Since 1996 I have been living in Sweden. I started in a small city called Flen, and in 1997 I moved to Stockholm (the city who chose to call it self "the capital of Scandinavia" and pissed off the people of  Oslo (I guess Copenhagen is to confident of its real position to argue about niceties).

Anyway, in 2001 I decided to become a Chemical Engineer and moved to Uppsala, where I met my wife Julia. In 2006 we got our lovely daughter Miranda and another little baby is on its way at the moment (planned to november 2012) .

Well, lets go back in time a bit. Before finishing my studies, I decided  to become a medicinal chemist, and my grand plan was to end up working in scale-up or process development. Therefore, at the end of 2006 I chose to start my Ph.D. studies at the Department of Medicinal Chemistry, also in Uppsala, supervised by Prof. Mats Larhed. I had the opportunity to work in the area of Palladium catalyzed coupling reactions (publications here, here, here, here and here) and HIV-protease and integrase inhibitors (publications here and here respectively).

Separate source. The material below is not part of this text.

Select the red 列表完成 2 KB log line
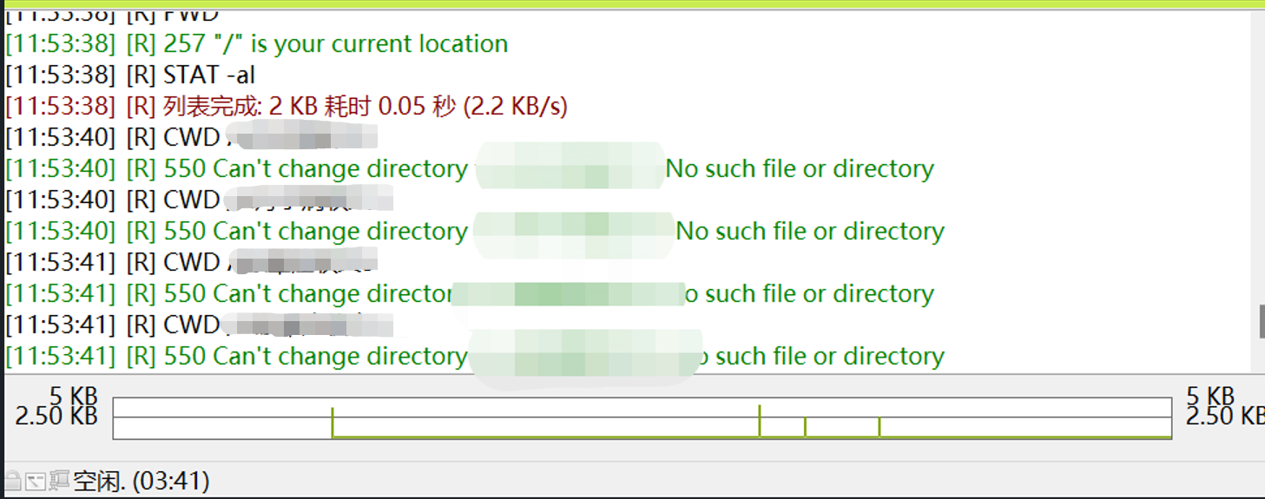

I get a lot of questions about how it is being a Ph.D. student in organic chemistry. First of all: I did never consider myself to be a student. Of my five years of education, I only had to go three courses, the rest of it was plain work. What I  most enjoyed was the possibility of driving your own projects. It is like having your own mini-coorporation. You learn a lot about planning, finding information and applying it to real case scenarios. Moreover, you get the opportunity to really understand a subject to its core and to test own theories. If sometimes I wanted to test a new purification technique, no problem, go ahead. If it did not work, well, I always tried it at least three time before giving up. Most of the times I got it right after a few modifications that suited my style of work better. Being a Ph.D. is like being a child again; a curious child. You are allowed to test and try whatever you like (almost), as long as you manage to keep delivering results from your main projects.

One of the things I loved the most as a Ph.D. student, and that I will miss now that I have defended, is the teaching. Some people detest this, but I just loved it. It is quite satisfying having a big crow of students in front of you smiling because you managed to explain reaction mechanisms, trends and patterns in a way they understand. One of the most important things about teaching is, in order to make a good job, you actually have to understand the subject pretty well. Planning the lectures/seminars/labs gave you the opportunity to discover your weaknesses and go fix them. Moreover, most students are very fun and outgoing.

Well, I guess I will finish here for now. I will continue posting less about me and more about chemistry, photography and BJJ in no especial order.